### SET TASK
Write out the data word for word, from its first line through the line containing "Looking at the", both ends included. Leave the pictures out.
|---|
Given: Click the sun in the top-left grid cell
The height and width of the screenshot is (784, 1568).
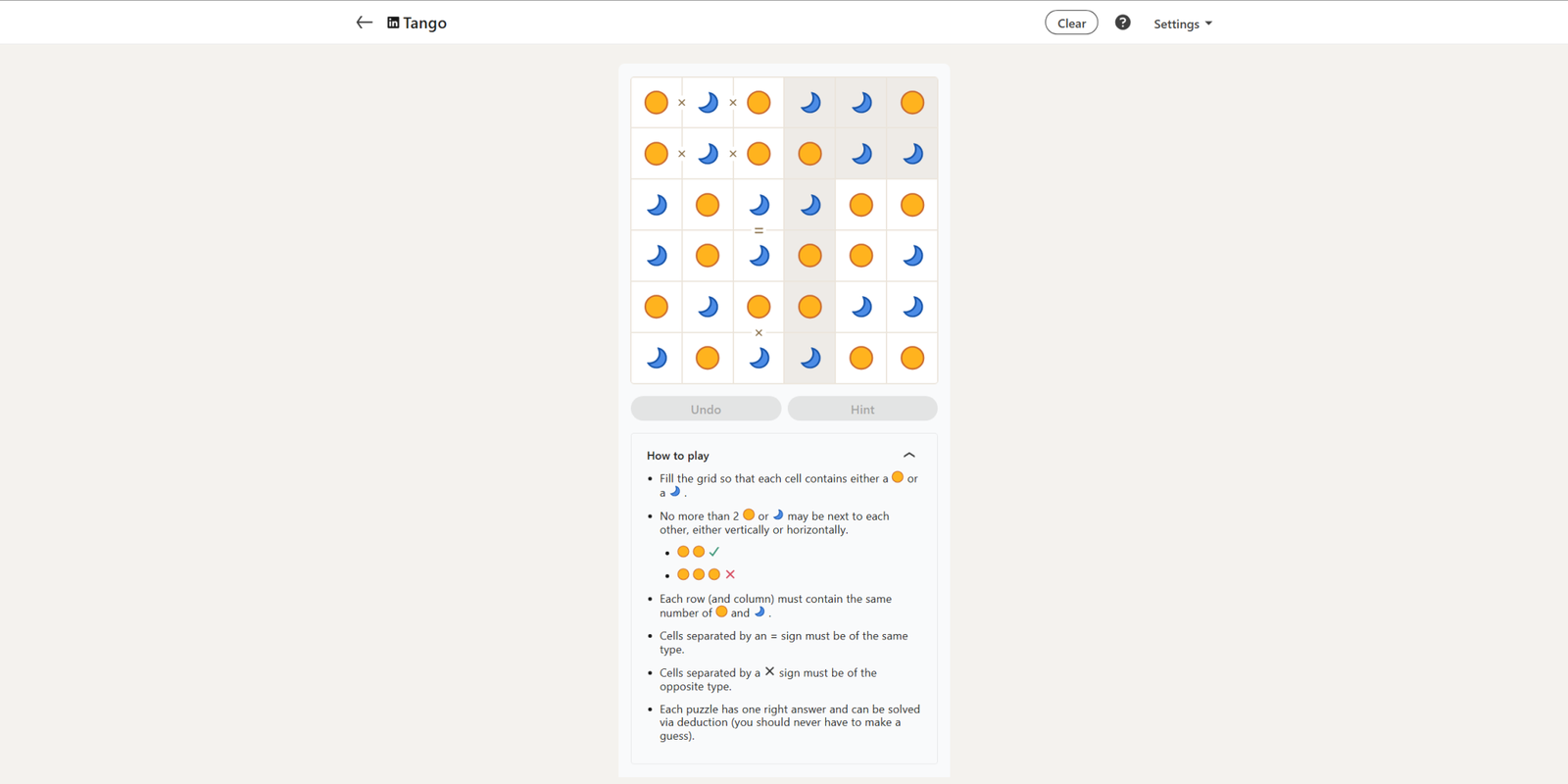Looking at the screenshot, I should (x=657, y=103).
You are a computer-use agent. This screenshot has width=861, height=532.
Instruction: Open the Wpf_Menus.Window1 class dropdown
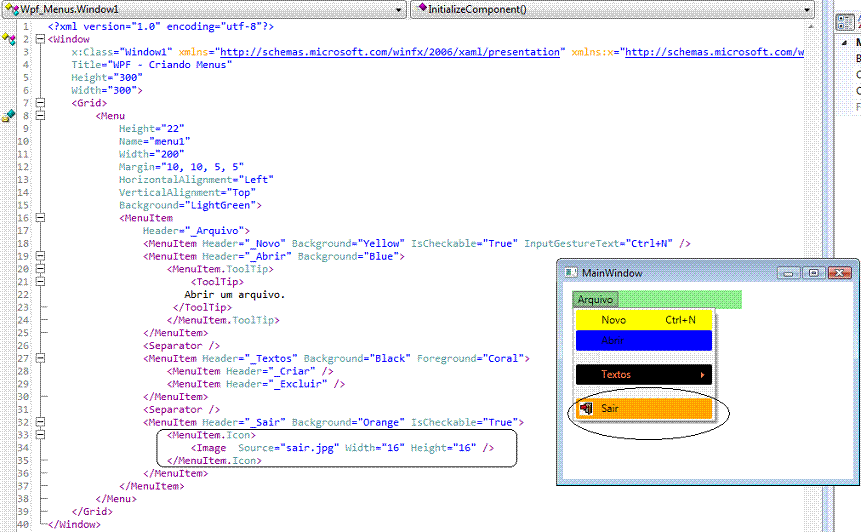point(398,9)
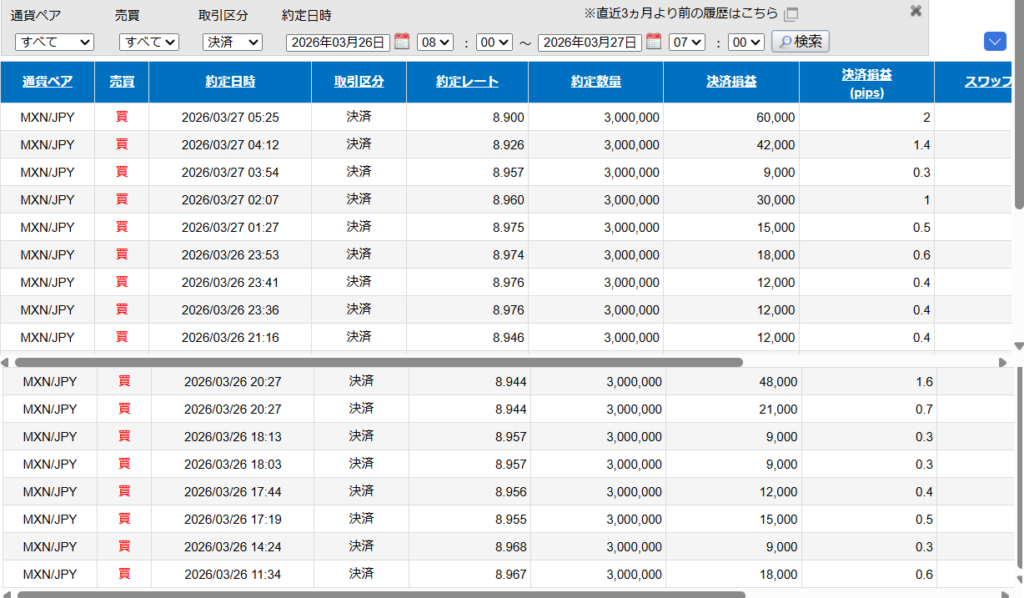Click the right arrow of upper horizontal scrollbar
The image size is (1024, 598).
point(1004,362)
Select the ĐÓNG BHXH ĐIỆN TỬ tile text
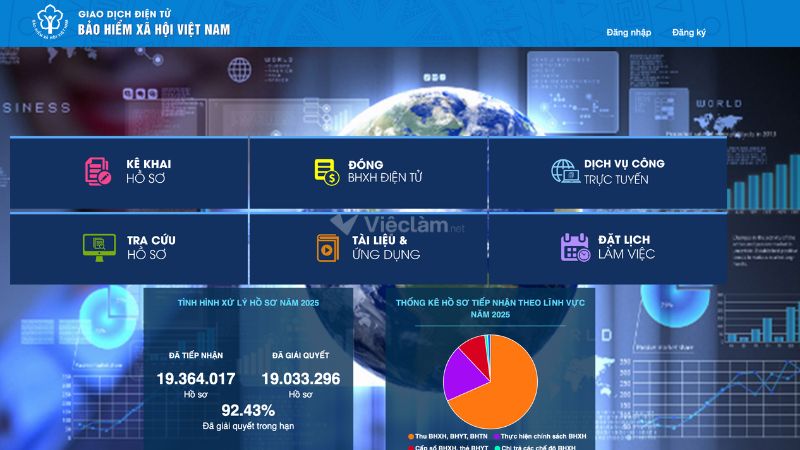The height and width of the screenshot is (450, 800). 385,171

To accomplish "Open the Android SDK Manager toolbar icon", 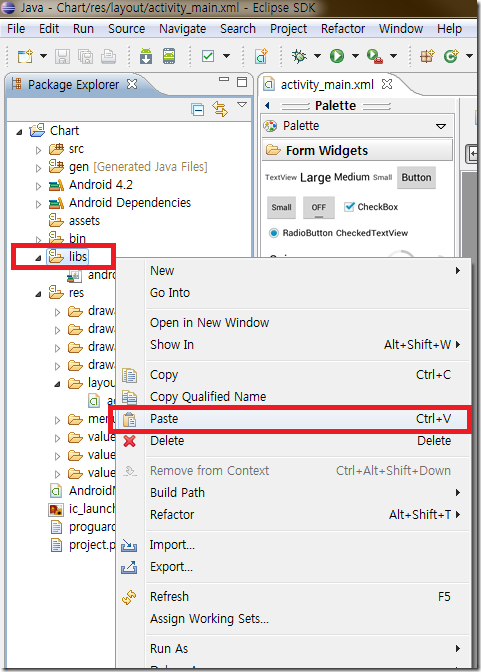I will click(x=146, y=56).
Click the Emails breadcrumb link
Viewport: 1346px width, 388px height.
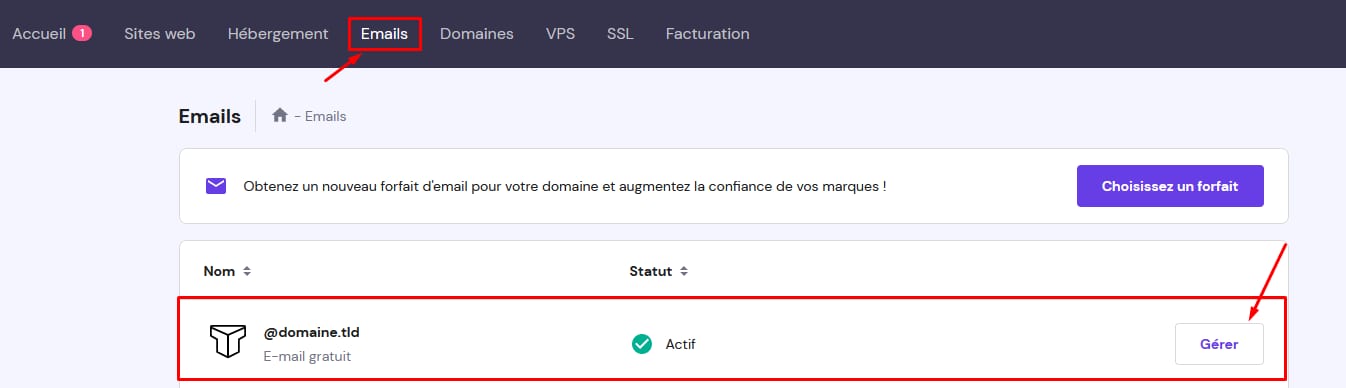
|---|
### RESPONSE FOR THIS EXERCISE
Given: Click the sun in the top-left grid cell
The height and width of the screenshot is (784, 1568).
Looking at the screenshot, I should (x=657, y=103).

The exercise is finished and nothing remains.